Featured Writer: Taylor Graham

Photo

RED FLAG WEATHER

We go outside to listen.
Rotors. Each blade-
stroke a single giant’s blow
crushing air. Repeated,
repeated, getting closer
still invisible through canopies
of trees. Their brittle
leaves and needles.
Chopper’s not high but going fast
above the crowns. Now
past, the danger/disaster/
mayhem is somewhere
else, someone else’s, out
of sight and hearing.
Quiet now. No arrow-
cloud of smoke bearing
down the wind
on us. Not yet. Who can say
we’re safe?



WILDFIRE DARK

You went out with the dog.
The sky is smoky-black,
but the fire’s still two ridges east ­
almost too far for flame-glow.

The only light
is the after-burn of ash
carrying a wind-blown spark
of fear that hasn’t caught yet.

I search the house
for a flashlight
and listen for you calling
the dog in the woods in the dark.



Taylor Graham is a volunteer search-and-rescue dog handler in the Sierra Nevada, and also helps her husband (a retired wildlife biologist) with his field projects.
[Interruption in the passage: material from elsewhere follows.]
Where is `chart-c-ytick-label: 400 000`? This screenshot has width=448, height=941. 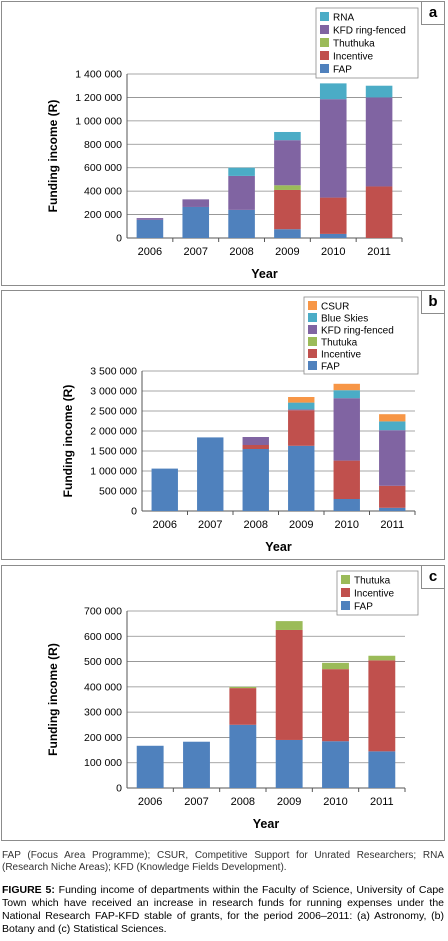
chart-c-ytick-label: 400 000 is located at coordinates (103, 687).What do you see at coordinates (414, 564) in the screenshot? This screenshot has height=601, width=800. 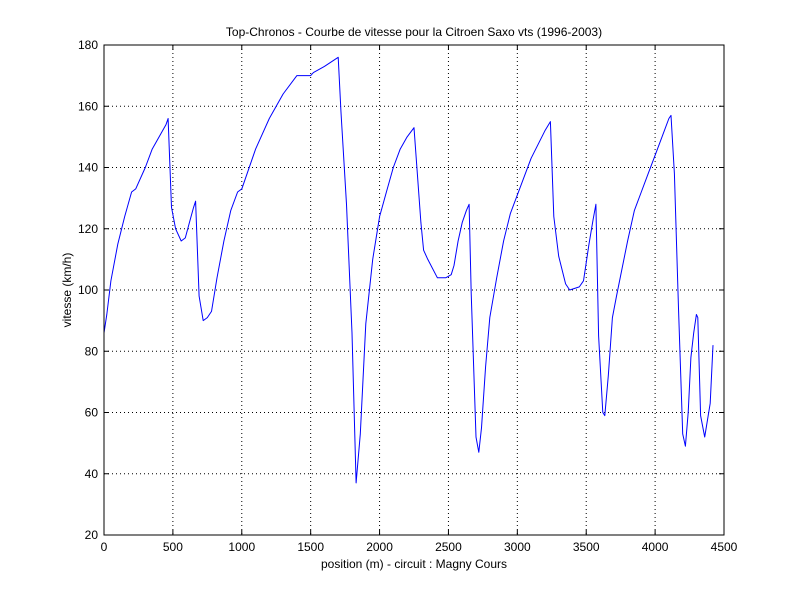 I see `x-axis-title: position (m) - circuit : Magny Cours` at bounding box center [414, 564].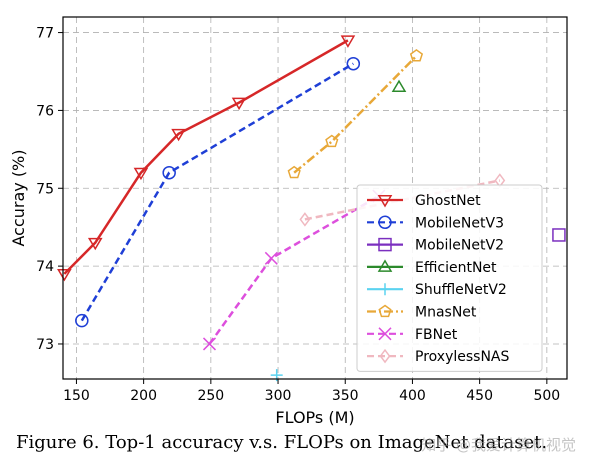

Her poems have appeared in America, The Iowa Review, The New York Quarterly, Poetry International, Southern Humanities Review, and elsewhere, and she’s included in the anthology California Poetry: From the Gold Rush to the Present (Santa Clara University, 2004). Her latest book, The Downstairs Dance Floor (Texas Review Press, 2006), is winner of the Robert Phillips Poetry Chapbook Prize.